Records from a data collection:
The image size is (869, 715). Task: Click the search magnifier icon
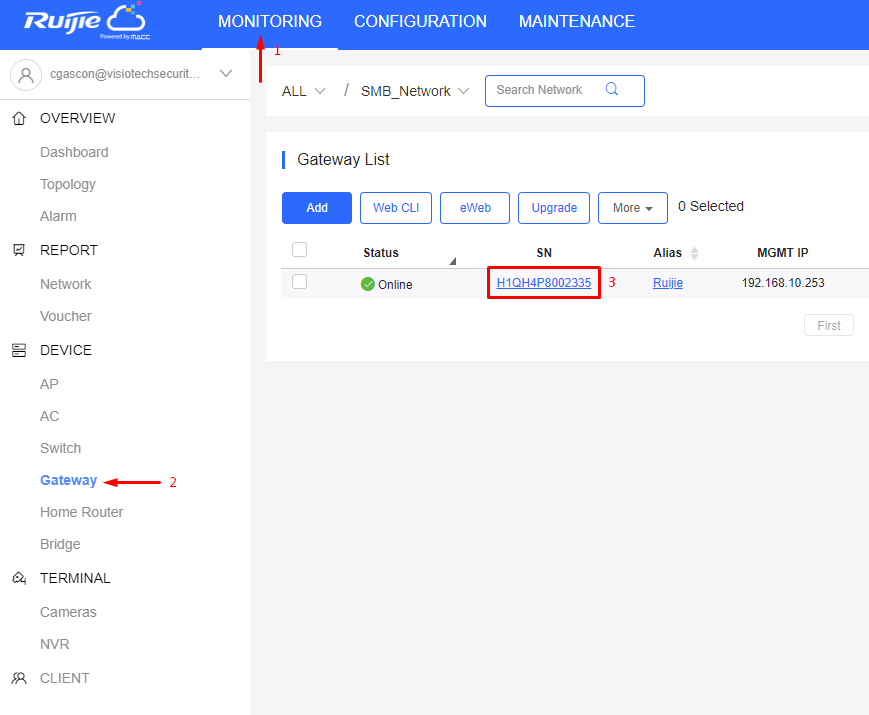(x=611, y=89)
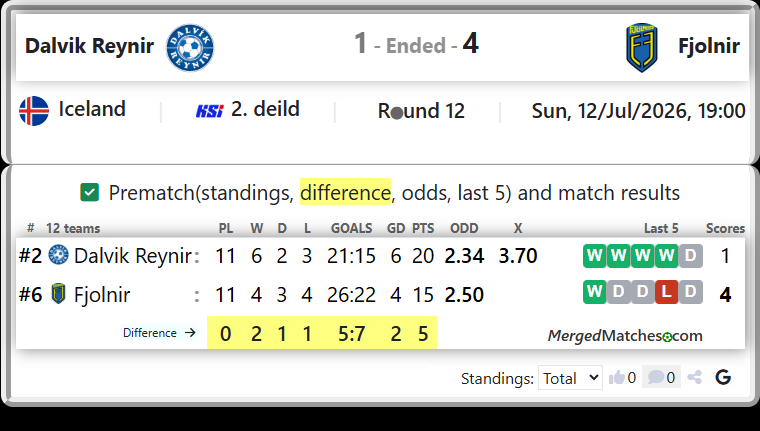Screen dimensions: 760x431
Task: Click the KSI league logo
Action: [209, 112]
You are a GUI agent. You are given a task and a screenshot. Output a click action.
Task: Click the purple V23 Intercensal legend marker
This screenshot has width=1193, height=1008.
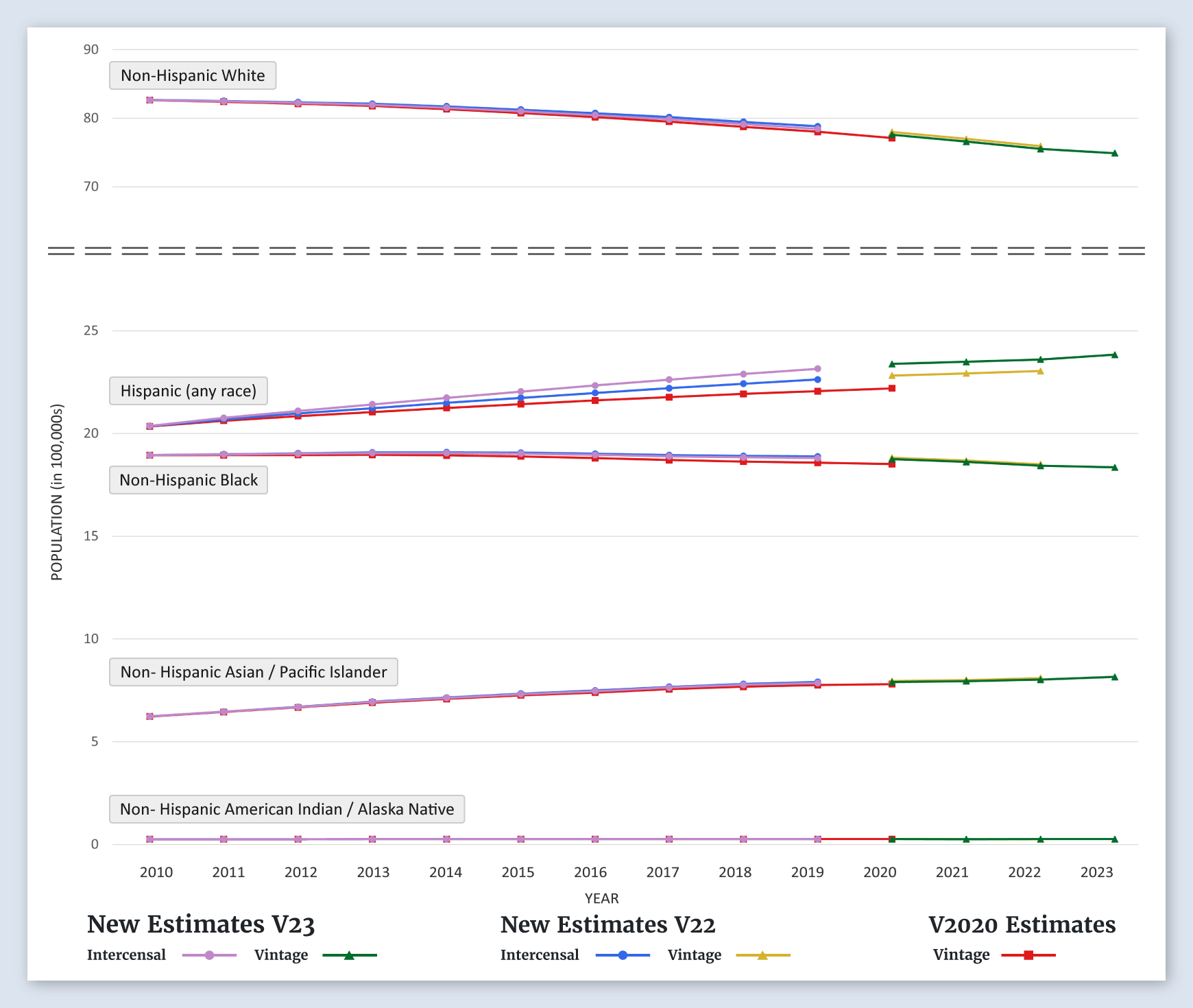(x=209, y=955)
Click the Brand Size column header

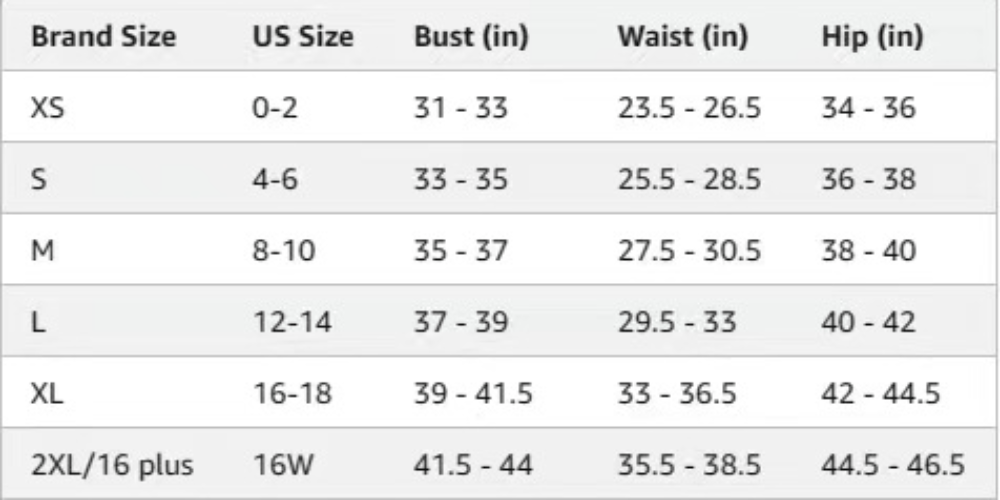click(104, 37)
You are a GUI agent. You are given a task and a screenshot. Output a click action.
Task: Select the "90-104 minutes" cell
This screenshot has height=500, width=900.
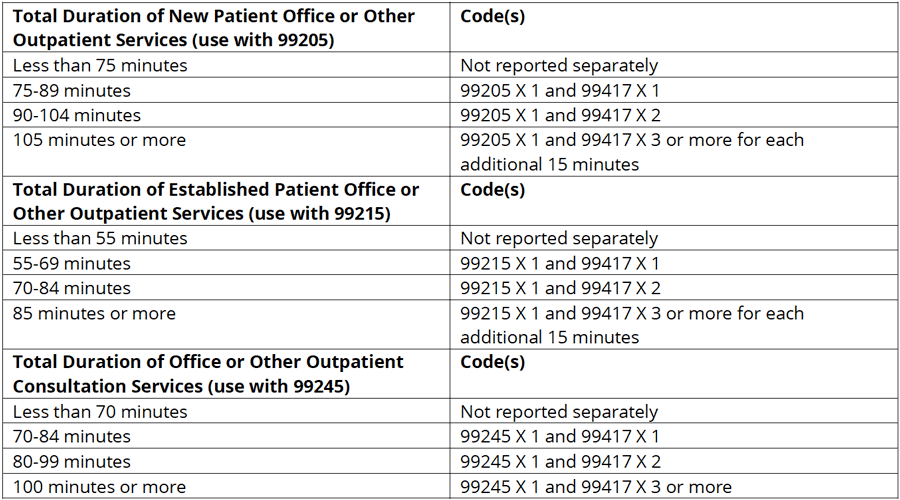[x=77, y=116]
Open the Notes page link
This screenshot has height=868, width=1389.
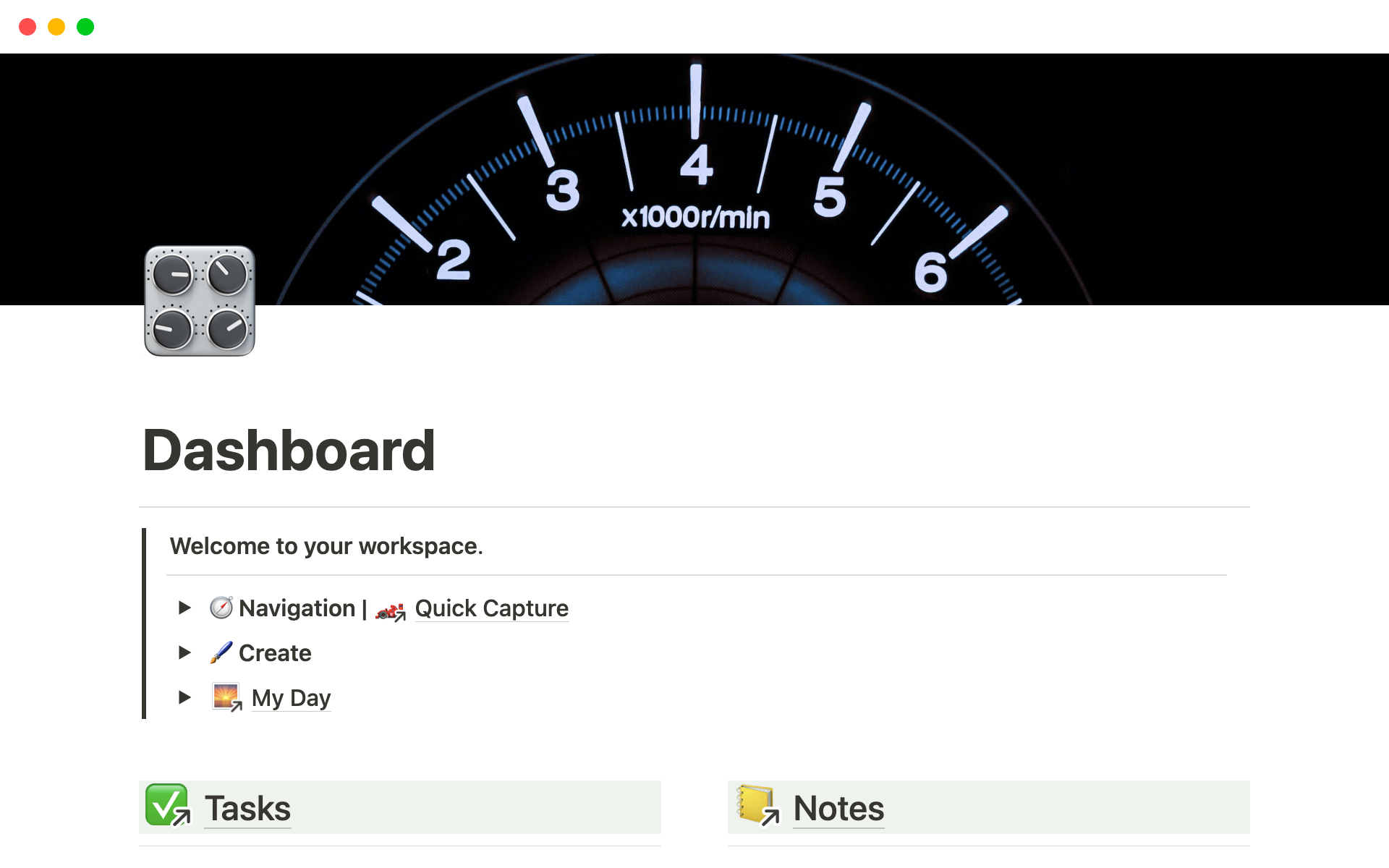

— What is asked —
Rewrite the entries from the start through the line with "click(104, 37)", changing every "screenshot" to "screen capture" and leaving all else unchanged. Omit the pictures from your answer.

— Result of this exercise —
The image size is (869, 715). Task: Click the search magnifier icon
(x=611, y=89)
Screen dimensions: 760x431
Task: Click the KSI league logo
Action: [209, 112]
You are a GUI agent. You are given a task and a screen capture. Output a click action.
Task: Click the purple V23 Intercensal legend marker
This screen capture has width=1193, height=1008.
(x=209, y=955)
Click the Brand Size column header

click(104, 37)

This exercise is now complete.